The opening of vascular routes by the removal of the thrombotic substance resulted in a significant improvement of the alveolar dead space, which resulted in a reduction of the fDlate. Concomitantly, there was a significant clinical evolution due to the improvement of the hypoxemia that had been observed in the preoperative period.

This present case unequivocally demonstrates the reverse of the fDlate by surgical pulmonary thromboembolectomy and confirms an earlier observation where the reverse was achieved by chemical thrombolysis [6].

Sudden death can occur due to PTE, anticoagulation is frequently effective in reducing this incidence and also new embolic phenomena. Therefore, diagnostic methods by imaging (scintigraphy and CHT) are required every time that there is clinical suspicion of PTE. In our institution, examinations by imaging are negative in more than 40% of the cases where PTE is suspected [5]. On the other side, in developing countries, imaging examinations are not always available. So, noninvasive methods which may exclude the possibility of PTE would considerably reduce the number of patients unnecessarily submitted to lung scintigraphy or to CHT, even in hospitals where these examinations are available. Noninvasive examinations could also be used in small hospitals where these resources of imaging are not available, aiming at selecting patients who need to be transferred to better equipped institutions for a more detailed investigation.

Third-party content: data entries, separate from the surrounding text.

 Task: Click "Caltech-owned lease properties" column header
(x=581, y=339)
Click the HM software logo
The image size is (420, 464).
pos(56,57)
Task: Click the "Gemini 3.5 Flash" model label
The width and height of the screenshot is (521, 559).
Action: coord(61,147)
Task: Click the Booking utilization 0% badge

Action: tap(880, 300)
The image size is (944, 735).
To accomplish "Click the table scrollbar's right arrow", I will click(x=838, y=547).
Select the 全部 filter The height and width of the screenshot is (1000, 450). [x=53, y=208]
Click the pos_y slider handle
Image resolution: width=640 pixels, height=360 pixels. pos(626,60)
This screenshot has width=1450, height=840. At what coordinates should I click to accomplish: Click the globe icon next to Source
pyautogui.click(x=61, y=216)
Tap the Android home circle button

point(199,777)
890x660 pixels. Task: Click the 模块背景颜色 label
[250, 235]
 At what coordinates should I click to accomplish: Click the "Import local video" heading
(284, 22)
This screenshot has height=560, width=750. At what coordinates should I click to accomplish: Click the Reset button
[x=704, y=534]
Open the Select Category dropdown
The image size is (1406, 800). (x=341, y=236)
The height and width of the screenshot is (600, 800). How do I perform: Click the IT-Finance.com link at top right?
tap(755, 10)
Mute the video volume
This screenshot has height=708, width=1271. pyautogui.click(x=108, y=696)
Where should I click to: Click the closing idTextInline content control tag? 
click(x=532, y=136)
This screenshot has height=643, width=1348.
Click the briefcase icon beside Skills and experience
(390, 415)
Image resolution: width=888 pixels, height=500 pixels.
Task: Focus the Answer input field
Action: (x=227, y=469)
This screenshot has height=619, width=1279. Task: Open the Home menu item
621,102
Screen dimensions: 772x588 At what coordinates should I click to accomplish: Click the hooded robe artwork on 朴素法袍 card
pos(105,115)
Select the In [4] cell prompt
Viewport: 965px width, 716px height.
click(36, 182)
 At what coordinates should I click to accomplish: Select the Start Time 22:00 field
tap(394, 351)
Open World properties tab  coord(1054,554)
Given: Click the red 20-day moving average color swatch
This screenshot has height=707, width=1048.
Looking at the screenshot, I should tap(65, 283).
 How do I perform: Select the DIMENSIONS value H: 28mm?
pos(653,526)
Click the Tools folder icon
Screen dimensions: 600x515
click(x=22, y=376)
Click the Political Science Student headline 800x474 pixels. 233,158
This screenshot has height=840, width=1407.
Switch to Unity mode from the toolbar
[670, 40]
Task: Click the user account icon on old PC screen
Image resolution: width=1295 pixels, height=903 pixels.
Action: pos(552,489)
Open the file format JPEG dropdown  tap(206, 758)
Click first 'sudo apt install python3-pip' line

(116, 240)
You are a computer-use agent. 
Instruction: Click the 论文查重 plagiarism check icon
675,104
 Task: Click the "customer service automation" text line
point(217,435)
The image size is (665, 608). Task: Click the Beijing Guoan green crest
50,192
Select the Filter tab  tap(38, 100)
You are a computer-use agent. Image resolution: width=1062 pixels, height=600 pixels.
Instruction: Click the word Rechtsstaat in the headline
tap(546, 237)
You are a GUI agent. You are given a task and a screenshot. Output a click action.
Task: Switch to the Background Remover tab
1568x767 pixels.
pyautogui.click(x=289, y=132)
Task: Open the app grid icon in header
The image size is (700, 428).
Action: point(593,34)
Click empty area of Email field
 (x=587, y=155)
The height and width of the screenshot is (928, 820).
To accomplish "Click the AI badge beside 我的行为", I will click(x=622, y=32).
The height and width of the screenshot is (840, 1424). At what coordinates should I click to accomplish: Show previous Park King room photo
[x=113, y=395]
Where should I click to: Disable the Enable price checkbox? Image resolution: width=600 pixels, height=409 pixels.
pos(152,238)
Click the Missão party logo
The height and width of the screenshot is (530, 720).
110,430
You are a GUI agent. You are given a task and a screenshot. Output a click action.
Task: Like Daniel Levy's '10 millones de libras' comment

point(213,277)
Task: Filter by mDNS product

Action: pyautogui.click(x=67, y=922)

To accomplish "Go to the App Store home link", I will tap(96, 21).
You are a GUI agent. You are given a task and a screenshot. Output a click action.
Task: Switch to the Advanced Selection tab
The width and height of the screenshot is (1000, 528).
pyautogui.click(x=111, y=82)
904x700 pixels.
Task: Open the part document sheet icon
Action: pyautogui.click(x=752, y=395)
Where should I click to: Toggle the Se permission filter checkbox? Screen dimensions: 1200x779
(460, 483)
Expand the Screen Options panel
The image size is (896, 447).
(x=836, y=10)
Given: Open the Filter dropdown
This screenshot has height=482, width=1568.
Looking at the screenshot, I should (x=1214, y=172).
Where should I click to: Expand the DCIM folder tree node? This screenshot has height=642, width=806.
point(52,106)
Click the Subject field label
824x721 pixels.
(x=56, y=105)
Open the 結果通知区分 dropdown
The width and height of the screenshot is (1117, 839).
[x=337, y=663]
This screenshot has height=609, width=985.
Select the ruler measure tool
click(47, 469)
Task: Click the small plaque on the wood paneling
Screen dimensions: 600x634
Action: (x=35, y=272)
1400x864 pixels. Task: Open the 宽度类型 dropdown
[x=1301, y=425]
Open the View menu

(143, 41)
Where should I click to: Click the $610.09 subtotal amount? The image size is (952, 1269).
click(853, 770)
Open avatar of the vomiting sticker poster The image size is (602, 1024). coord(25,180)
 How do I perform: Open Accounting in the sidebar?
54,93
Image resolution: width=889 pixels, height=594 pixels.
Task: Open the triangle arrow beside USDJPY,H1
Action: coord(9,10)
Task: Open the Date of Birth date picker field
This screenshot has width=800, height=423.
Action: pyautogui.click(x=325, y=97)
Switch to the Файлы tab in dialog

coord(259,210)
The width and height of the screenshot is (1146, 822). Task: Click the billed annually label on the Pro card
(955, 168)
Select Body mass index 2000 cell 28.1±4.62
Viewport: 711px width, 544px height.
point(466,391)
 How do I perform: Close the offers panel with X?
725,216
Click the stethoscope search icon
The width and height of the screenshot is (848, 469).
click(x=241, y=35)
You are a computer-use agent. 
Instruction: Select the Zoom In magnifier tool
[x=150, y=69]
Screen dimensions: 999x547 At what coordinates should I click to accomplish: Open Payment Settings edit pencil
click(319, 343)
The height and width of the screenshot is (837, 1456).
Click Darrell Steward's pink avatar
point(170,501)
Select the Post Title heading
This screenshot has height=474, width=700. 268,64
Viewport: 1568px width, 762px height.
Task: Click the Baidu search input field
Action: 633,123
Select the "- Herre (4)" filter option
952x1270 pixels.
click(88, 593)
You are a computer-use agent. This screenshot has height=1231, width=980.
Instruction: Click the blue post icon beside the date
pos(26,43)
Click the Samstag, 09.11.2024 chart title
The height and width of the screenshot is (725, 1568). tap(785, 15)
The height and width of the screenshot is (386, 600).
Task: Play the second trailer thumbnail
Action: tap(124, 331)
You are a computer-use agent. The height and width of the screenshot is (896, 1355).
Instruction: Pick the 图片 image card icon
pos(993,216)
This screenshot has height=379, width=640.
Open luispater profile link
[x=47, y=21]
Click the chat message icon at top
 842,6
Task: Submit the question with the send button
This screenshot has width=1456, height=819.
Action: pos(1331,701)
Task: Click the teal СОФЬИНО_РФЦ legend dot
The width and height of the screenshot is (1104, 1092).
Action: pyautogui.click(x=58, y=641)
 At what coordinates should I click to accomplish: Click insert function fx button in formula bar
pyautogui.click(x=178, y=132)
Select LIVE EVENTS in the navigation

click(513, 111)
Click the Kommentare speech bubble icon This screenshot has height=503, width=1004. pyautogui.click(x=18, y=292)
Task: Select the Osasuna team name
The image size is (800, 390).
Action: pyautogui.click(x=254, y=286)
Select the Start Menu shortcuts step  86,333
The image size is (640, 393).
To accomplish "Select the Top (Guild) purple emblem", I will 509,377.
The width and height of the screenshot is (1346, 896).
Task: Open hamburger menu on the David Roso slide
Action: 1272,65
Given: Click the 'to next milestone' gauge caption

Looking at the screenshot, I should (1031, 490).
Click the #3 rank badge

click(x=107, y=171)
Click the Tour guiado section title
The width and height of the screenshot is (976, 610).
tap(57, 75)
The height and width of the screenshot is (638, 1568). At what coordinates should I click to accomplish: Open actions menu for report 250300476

In conclusion, in this report we presented the case of a patient diagnosed as having PTE confirmed by imaging and with a positive fDlate, which became negative after surgical pulmonary thromboembolectomy, validating this new variation as a noninvasive diagnostic tool. If more wide-ranging studies, associated or not to the evaluation of the D dimmer confirm the reliability of fDlate, it is possible to envisage that, in the near future, the decision of using anticoagulation or not in a patient with suspicion of PTE can be exclusively based on noninvasive methods.

BIBLIOGRAPHIC REFERENCES

1. Eriksson L, Wollmer P, Olsson CG, Albrechtsson U, Larusdottir H, Nilsson R et al. Diagnosis of pulmonary embolism based upon alveolar dead space analysis. Chest. 1989;96(2):357-62.

2. Grimby G, Söderholm B. Spirometric studies in normal subjects. III static lung volumes and maximum voluntary ventilation in adults with a note on physical fitness. Acta Med Scand. 1963;173:199-205.

3. Olsson K, Jonson B, Olsson CG, Wollmer P. Diagnosis of pulmonary embolism by measurement of alveolar dead space. J Intern Med. 1998;244(3):199-207.

4. Anderson JT, Owings JT, Goodnight JE. Bedside noninvasive detection acute pulmonary embolism in critically ill surgical patients. Arch Surg. 1999;134(8):869-75.

5. Mello MM, Terzi RGG. Triagem não-invasiva para a exclusão diagnóstica de pacientes com suspeita de tromboembolismo pulmonar (TEP). Rev Bras Terap Intens. 2004;16:124-9.

6. Thys F, Elamly A, Marion E, Roeseler J, Janssens P, El Gariani A et al. PaCO2/ETCO2 gradient: early indicator of thrombolysis efficacy in a massive pulmonary embolism. Resuscitation. 2001;49(1):105-8.